Aynı okulda, bazılarının Sünni İslâm'ı öğrenmesi, diğerlerinin Alevi dersine girmesi, bir başkasının inançla ilgili hiçbir ders seçmemesi, talebeler arasında tefrika yaratır mı? Bu endişeleri Fehmi Koru da paylaşıyor olmalı ki, pazar günü TRT 1'deki Politik Açılım programında farklı bir öneri ortaya attı: "Diyanet İşleri Başkanlığı'nın okulları olsun. Bu okullarda normal tedrisatın yanı sıra, din derslerine devam imkânı verilsin; öğrenciler, camiye gidip eğitim görsün; orada abdest alsın, namaz kılsın."
Bence, sonuçları görmeden endişe etmek beyhude! Birçok Katolik okulunun içinde küçük bir Kilise bulunur. Dileyen ibadetini orada rahip ya da rahibelerle yapabilir. Bunu, Notre Dame de Sion tecrübemle söylüyorum. Avludaki Kilise'nin mevcudiyeti bizi hiç rahatsız etmezdi. Ama biz Müslümanlar oraya gitmezdik. Okulumuzda çok fazla Musevi ve Rum vardı. Onlarla da arkadaştık. Küçük yaşta, değişik inançtaki insanların birbirini fark ederek bir arada yaşamasının bence pedagojik bir faydası oluyor. Dinini öğrenmek isteyen gençlerin, sadece İmam Hatiplerde okuması, onları cemiyetin bir başka kesiminden adeta tecrit ediyor.

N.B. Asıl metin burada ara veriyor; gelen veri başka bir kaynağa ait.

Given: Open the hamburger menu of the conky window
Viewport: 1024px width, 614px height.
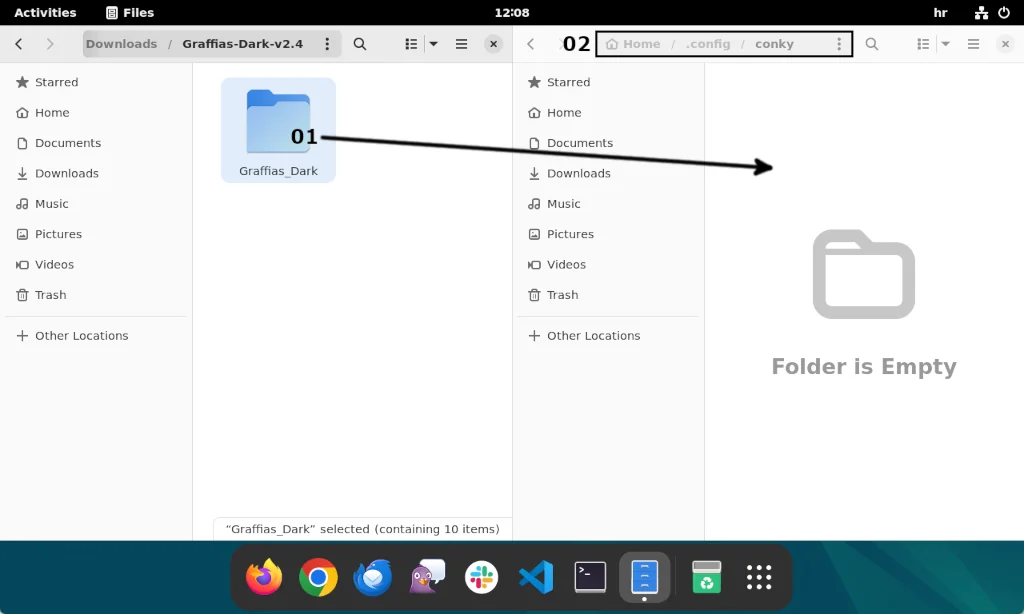Looking at the screenshot, I should (973, 43).
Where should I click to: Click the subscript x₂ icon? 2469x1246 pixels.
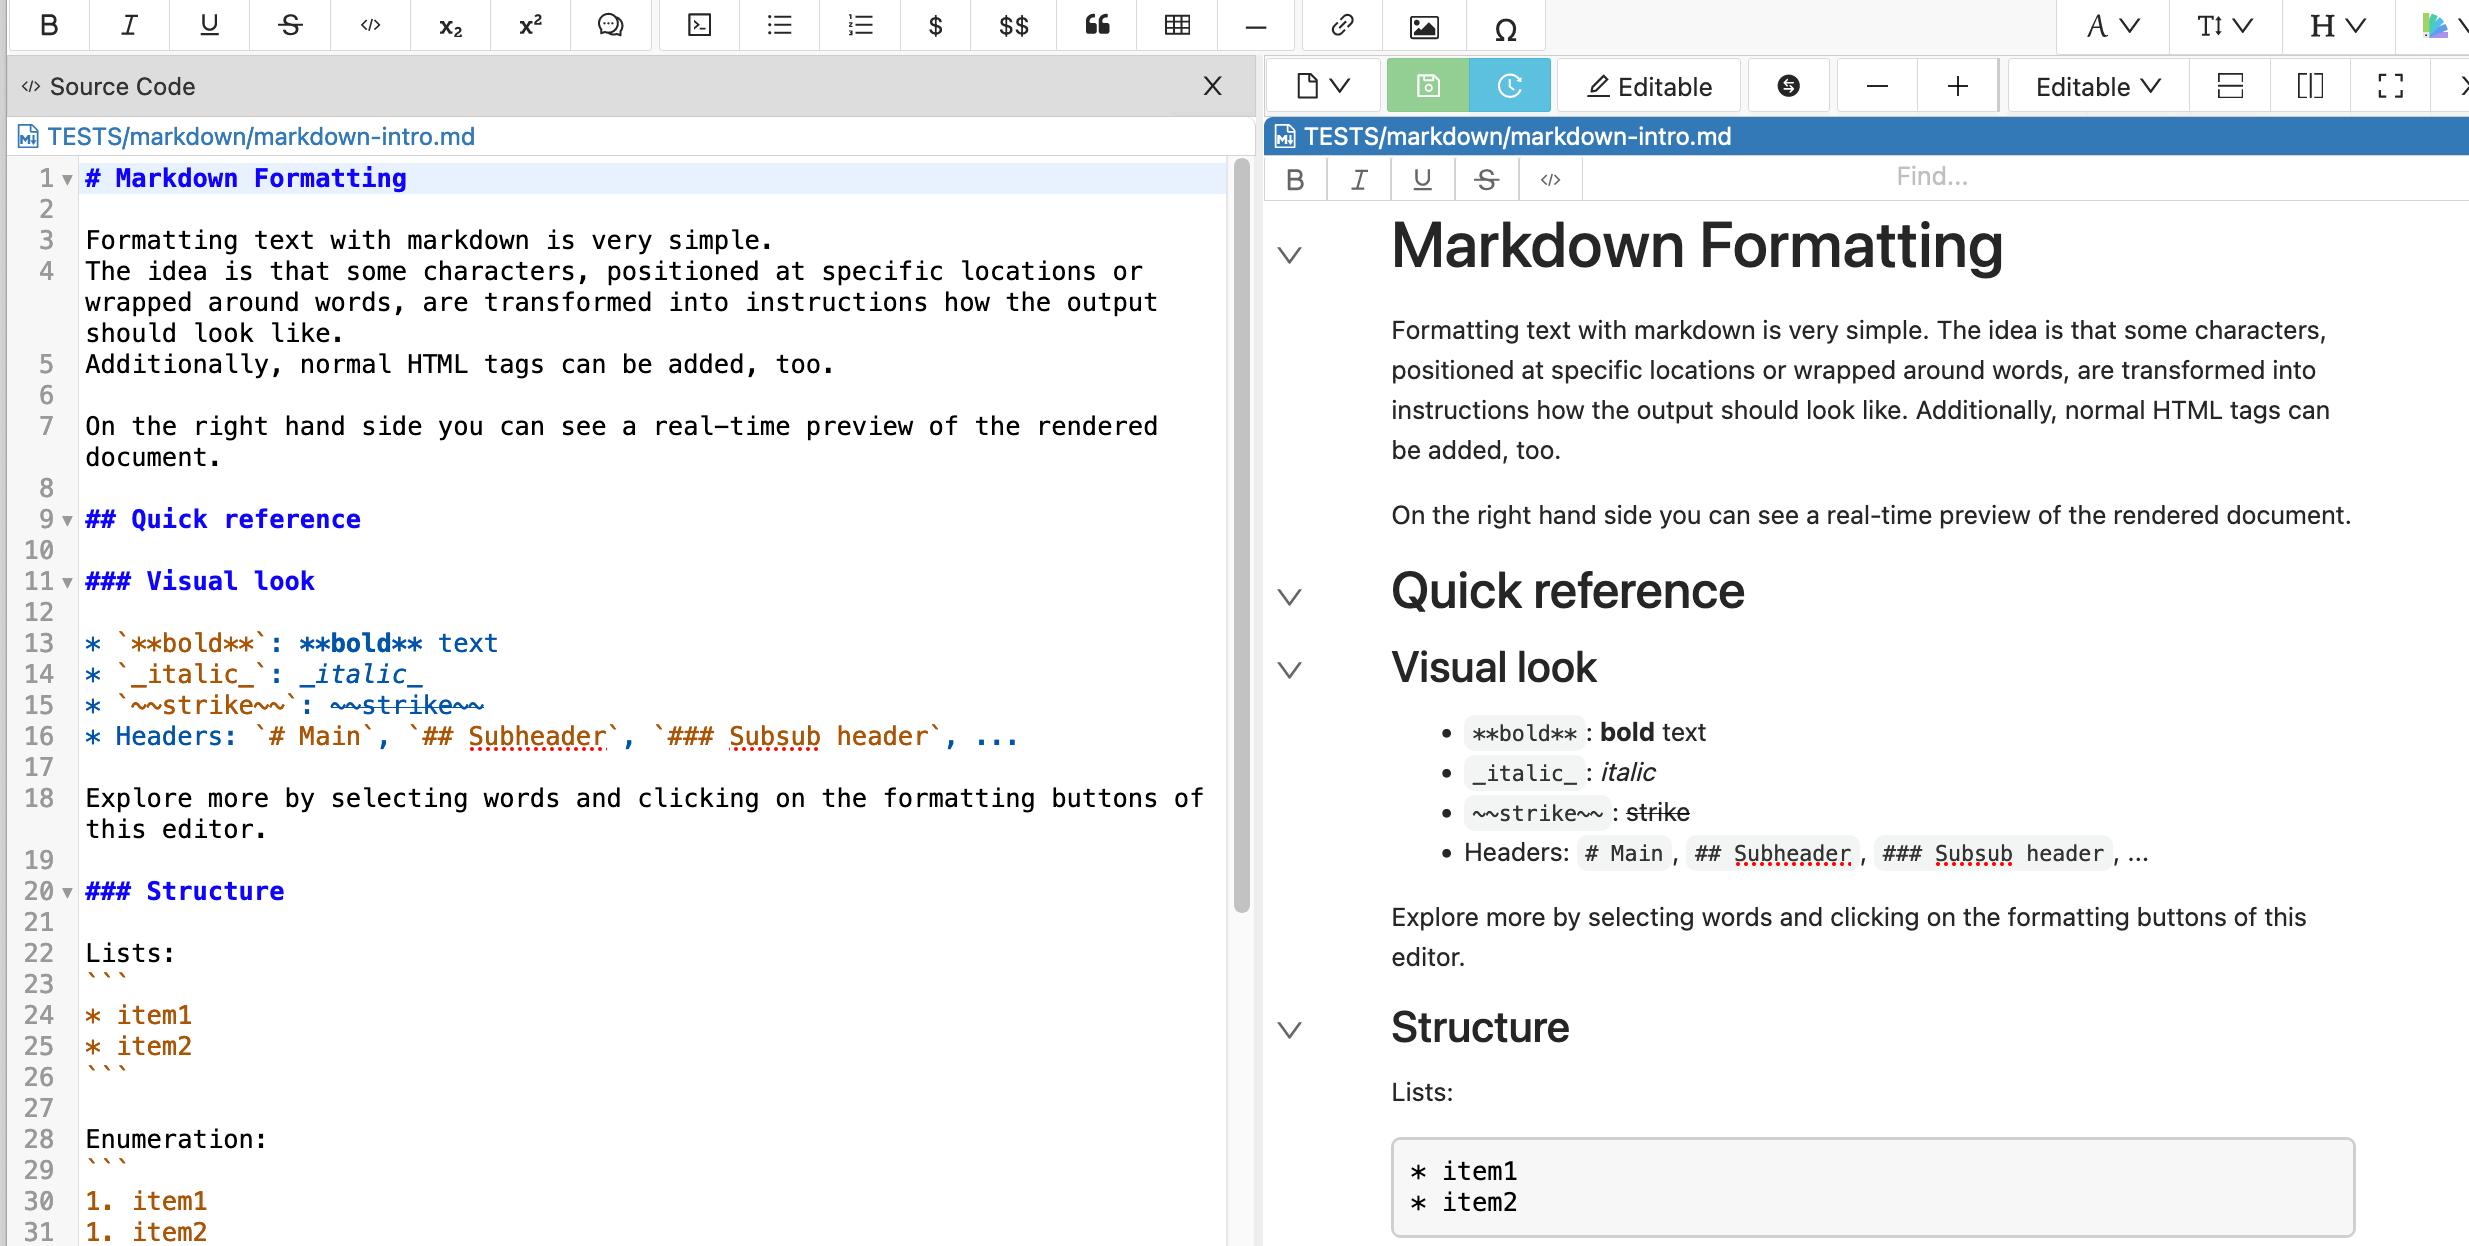(x=450, y=26)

Dindarı, daha az dindarı, Müslüman'ı, Hıristiyan'ı, Musevi'si ya da ateisti, değişik kimliklerinin farkına vararak iç içe yaşarlarsa, bunun şartları küçük yaşlardan itibaren hazırlanırsa, birbirlerini daha iyi anlayan insanların oluşturduğu bir topluma belki ulaşabiliriz.